Indizienprozess

Indizienprozesse sind für die Verteidigung die wohl schwierigsten, jedenfalls in den Rechtsmittelverfahren. Das erkennt man bspw. an der aktuellen Rechtsprechung des Bundesgerichts (vgl. bspw. BGer 7B_282/2022 vom 22.05.2024):

Der Indizienbeweis ist dem direkten Beweis gleichwertig. Es ist zulässig, aus der Gesamtheit der verschiedenen Indizien, welche je für sich allein betrachtet nur mit einer gewissen Wahrscheinlichkeit auf eine bestimmte Tatsache oder Täterschaft hindeuten und insofern Zweifel offen lassen, auf den vollen rechtsgenügenden Beweis von Tat oder Täter zu schliessen. Der Indizienprozess als solcher verletzt weder die Unschuldsvermutung noch die aus ihr abgeleiteten Teilrechte (Urteile 6B_429/2023 vom 31. August 2023 E. 2.3; 6B_219/2021, 6B_228/2021 vom 19. April 2023 E. 2.2; je mit Hinweisen) [E. 2.1]. 

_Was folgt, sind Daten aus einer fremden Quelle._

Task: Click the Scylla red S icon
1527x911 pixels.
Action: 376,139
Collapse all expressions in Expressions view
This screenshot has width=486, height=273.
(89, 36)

Im vorliegenden Fall ist der Beschwerdeführer am Willkürbeweis gescheitert, der bei einem Indizienprozess eigentlich immer scheitern muss:

Schliesslich ist der Umstand zu betonen, dass es sich beim Verfahren vor den kantonalen Sachgerichten letztlich um einen Indizienprozess gehandelt hat: Damit hätte der Beschwerdeführer darlegen müssen, inwiefern auch der aus der Gesamtheit der verschiedenen Indizien gezogene Schluss geradezu willkürlich ist (E. 2.2).

Geradezu aussichtslos wird es, wenn dann noch die antizipierte Beweiswürdigung reinspielt:

Nach konstanter Rechtsprechung wird über Tatsachen, die unerheblich, offenkundig, der Strafbehörde bekannt oder bereits rechtsgenügend erwiesen sind, nicht Beweis geführt (Art. 139 Abs. 2 StPO). Die Strafbehörden können ohne Verletzung des rechtlichen Gehörs (Art. 29 Abs. 2 BV) auf die Abnahme weiterer Beweise verzichten, wenn sie in vorweggenommener (antizipierter) Beweiswürdigung annehmen können, ihre Überzeugung werde durch weitere Beweiserhebungen nicht geändert (…). Art. 139 Abs. 2 StPO ist die gesetzliche Umschreibung der Konstellationen, in welchen eine antizipierte Beweiswürdigung zulässig ist (…) [E. 2.1].

Verschiedene Indizien müssten eigentlich logisch verknüpft werden können und sich so zu einer eigentlichen Kette zusammenfügen lassen. U.a. das kommt bei der Beweiswürdigung rasch zu kurz. Ob es im vorliegenden Fall auch zu kurz kam, kann man dem Entscheid nicht entnehmen. Jedenfalls scheiterte auch hier die Willkürrüge.

Ähnlich ist es übrigens bei der Revision: je schwächer die Beweislage, je schwieriger die Revision.